Orthodoxy: Session 10 "The Freedom That Cannot Choose"

 Session 10 explores Chesterton’s startling claim that modern skepticism has already reached its end. When everything is questioned, even reason itself begins to collapse, leaving humanity uncertain not only about truth, but about meaning, morality, and even the self. Chesterton then turns to the modern worship of will and personal desire, asking whether freedom without limits can ever truly guide human life. Along the way, this reading wrestles with ego, imagination, morality, and the restless search for meaning in an age determined to keep every possibility open.

Full Transcript:

 

Welcome.
I’m glad you’re here.
This is Orthodoxy by G. K. Chesterton, using the Project Gutenberg edition—red slowly, aloud, and in company.
These readings aren’t lectures, and they aren’t explanations. They’re an invitation: to listen carefully, to follow an argument that wanders on purpose, and to allow surprise to do some of the work. So, let’s take our time—and see where Chesterton leads us today.

Last time, Chesterton explained how Christianity does not shrink the world, but enlarges it, holding together mystery and reason, freedom and order, wonder and common sense in a way that keeps both the mind and the soul alive.

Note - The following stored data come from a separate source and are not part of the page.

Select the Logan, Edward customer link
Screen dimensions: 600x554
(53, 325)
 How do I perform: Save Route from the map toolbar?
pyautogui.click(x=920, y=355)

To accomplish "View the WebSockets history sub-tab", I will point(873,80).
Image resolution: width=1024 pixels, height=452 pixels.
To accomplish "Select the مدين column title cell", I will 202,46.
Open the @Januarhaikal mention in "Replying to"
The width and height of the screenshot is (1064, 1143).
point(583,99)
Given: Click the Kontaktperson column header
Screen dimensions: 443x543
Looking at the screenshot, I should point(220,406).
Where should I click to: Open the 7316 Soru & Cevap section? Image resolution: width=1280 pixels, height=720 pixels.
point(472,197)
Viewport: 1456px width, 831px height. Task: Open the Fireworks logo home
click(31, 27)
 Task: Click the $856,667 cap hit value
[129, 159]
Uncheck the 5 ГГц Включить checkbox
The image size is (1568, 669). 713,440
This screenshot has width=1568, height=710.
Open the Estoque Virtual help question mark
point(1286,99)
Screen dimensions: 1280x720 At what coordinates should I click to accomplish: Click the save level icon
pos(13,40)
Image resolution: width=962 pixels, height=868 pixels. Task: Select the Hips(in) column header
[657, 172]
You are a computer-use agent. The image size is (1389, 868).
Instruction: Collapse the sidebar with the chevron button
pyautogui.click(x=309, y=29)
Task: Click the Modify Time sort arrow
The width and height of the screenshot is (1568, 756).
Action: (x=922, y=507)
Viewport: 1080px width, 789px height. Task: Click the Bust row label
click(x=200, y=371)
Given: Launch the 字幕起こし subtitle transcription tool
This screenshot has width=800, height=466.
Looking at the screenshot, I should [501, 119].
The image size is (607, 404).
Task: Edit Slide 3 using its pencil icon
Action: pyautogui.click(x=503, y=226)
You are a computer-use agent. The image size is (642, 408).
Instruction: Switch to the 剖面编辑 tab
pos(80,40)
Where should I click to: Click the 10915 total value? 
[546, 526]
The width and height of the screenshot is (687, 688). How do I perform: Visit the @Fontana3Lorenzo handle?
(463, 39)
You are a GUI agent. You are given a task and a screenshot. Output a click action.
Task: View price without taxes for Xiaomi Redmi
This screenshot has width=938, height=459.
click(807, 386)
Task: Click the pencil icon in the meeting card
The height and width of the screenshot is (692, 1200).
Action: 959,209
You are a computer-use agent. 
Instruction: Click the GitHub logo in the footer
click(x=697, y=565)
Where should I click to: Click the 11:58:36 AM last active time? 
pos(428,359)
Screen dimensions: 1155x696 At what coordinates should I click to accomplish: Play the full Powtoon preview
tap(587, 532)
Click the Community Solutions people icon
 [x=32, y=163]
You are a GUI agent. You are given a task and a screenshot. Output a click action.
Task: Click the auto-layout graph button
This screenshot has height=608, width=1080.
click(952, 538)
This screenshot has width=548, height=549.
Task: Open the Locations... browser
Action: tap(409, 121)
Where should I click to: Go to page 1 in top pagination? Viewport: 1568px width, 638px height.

Today, we find Chesterton asserting that the age of questioning, of skepticism, is not beginning, but is at an end. With the collapse of reason and the rise of ego and will, the anchor of morality seems detached, setting the boat of human thought adrift. With everything being questioned, can even materialism escape relativity? Can a purely hedonistic life of doing what I will provide answers that lead to a meaningful existence?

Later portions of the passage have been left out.